**LISTE DES TÂCHES:**
(A) Recopiez mot pour mot le texte sur Norinco, de « Le groupe Norinco » à « vers le Soudan. ».
(B) Poursuivez la rédaction du texte sur Norinco à la suite de sa dernière phrase.

##### BLOC DE TEXTE #####

Le groupe Norinco est tenu de respecter les droits humains dans l’ensemble de ses activités mondiales, ce qui l’oblige à observer le principe de diligence due en matière de droits humains tout au long de sa chaîne de valeur afin d’identifier, de prévenir et d’atténuer toute implication réelle ou potentielle dans le cadre de violations des droits fondamentaux. Norinco Group doit réexaminer en urgence toutes ses exportations d’armes, passées, présentes et futures, vers les Émirats arabes unis, et cesser ses exportations d’armes vers les Émirats arabes unis si ce pays continue à détourner des armes vers le Soudan.

##### LIGNES DE DONNÉES #####

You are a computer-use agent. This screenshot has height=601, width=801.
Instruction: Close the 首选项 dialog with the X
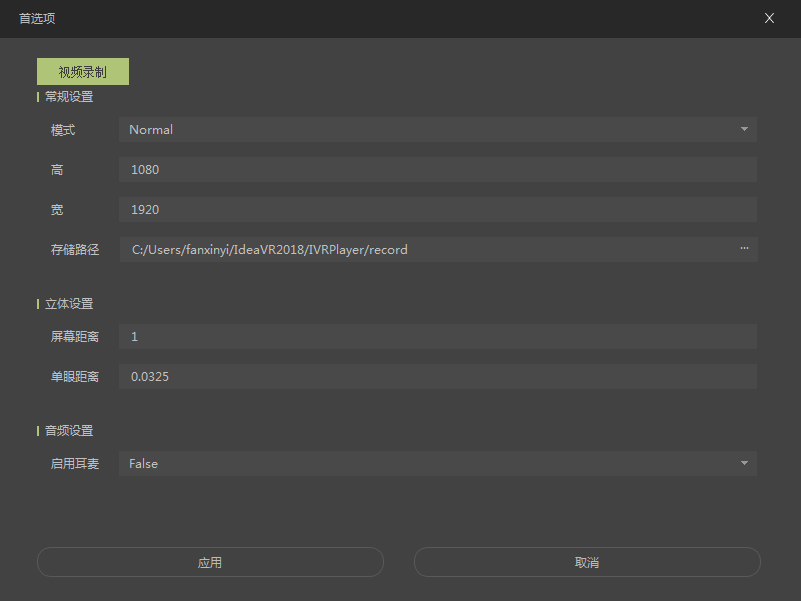769,18
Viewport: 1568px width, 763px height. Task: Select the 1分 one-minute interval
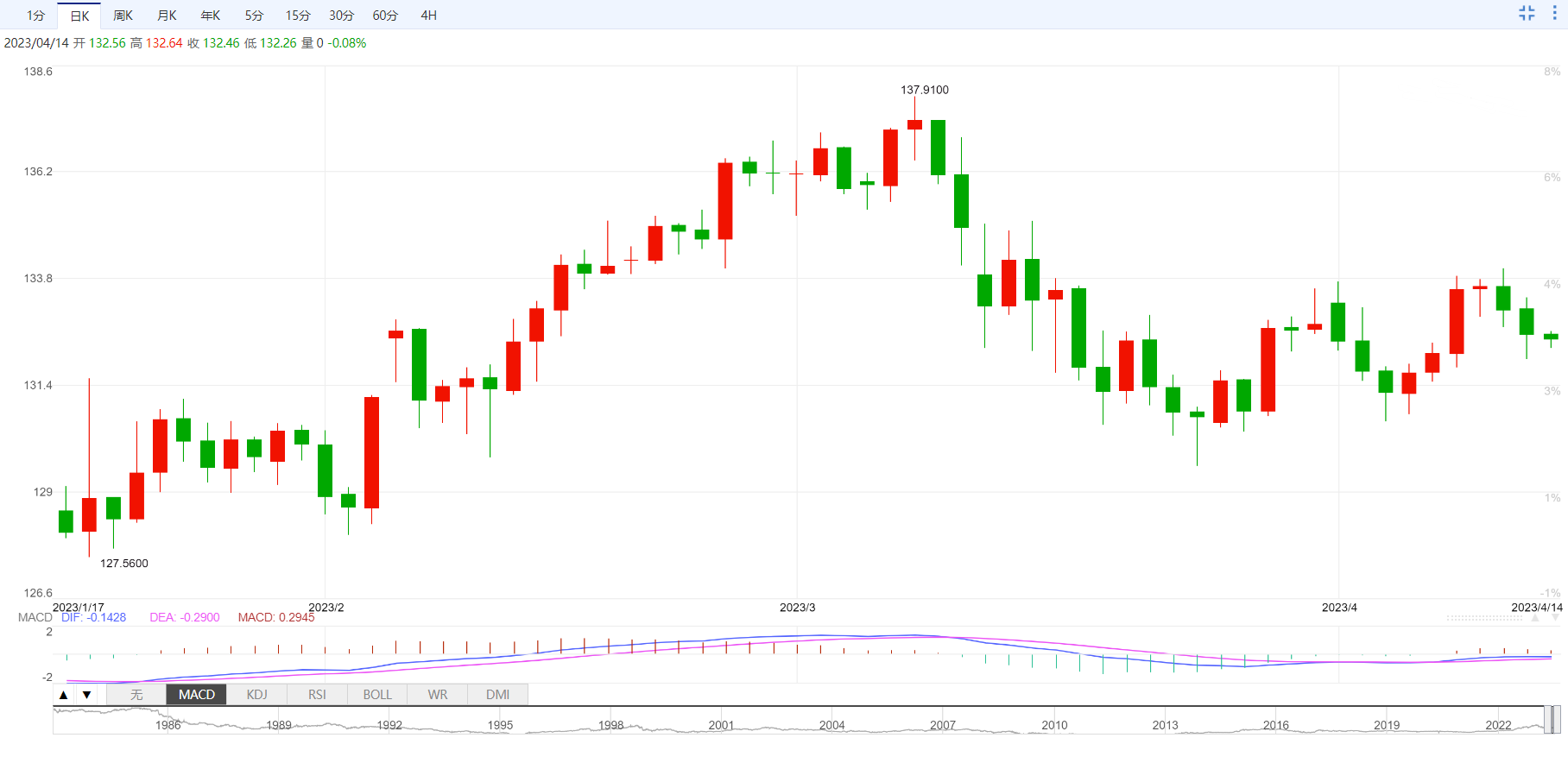(35, 16)
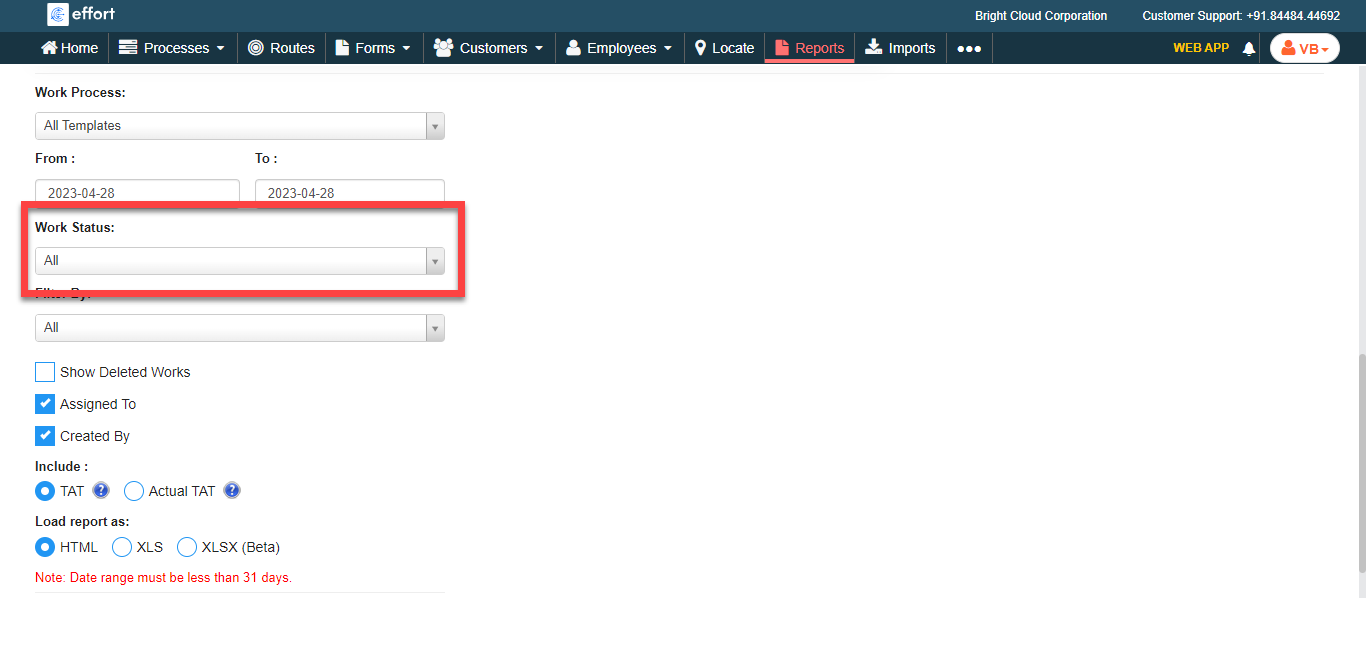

#####

**RÉPONSES PAR TÂCHE:**
(A)
Le groupe Norinco est tenu de respecter les droits humains dans l’ensemble de ses activités mondiales, ce qui l’oblige à observer le principe de diligence due en matière de droits humains tout au long de sa chaîne de valeur afin d’identifier, de prévenir et d’atténuer toute implication réelle ou potentielle dans le cadre de violations des droits fondamentaux. Norinco Group doit réexaminer en urgence toutes ses exportations d’armes, passées, présentes et futures, vers les Émirats arabes unis, et cesser ses exportations d’armes vers les Émirats arabes unis si ce pays continue à détourner des armes vers le Soudan.

(B)
Contexte
Le conflit entre les Forces armées soudanaises et les Forces d’appui rapide, qui s’est intensifié depuis avril 2023, continue de dévaster le Soudan. Des dizaines de milliers de personnes ont été tuées et de nombreuses autres blessées. Une enquête récente d’Amnesty International a révélé que les Forces d’appui rapide s’étaient rendues coupables de violences sexuelles généralisées – notamment de viols, de viols en réunion et d’esclavage sexuel – contre des femmes et des jeunes filles, ce qui constitue des crimes de guerre et de possibles crimes contre l’humanité.
Amnesty International a par ailleurs lancé une pétition mondiale exhortant le Conseil de sécurité de l’ONU à étendre à tout le Soudan l’embargo sur les armes en vigueur au Darfour. Cela s’inscrit dans le cadre d’une campagne d’Amnesty International plaidant pour la protection des civil·e·s au Soudan et réclamant que les responsables d’atrocités commises contre des civil·e·s répondent de leurs actes.
A. I.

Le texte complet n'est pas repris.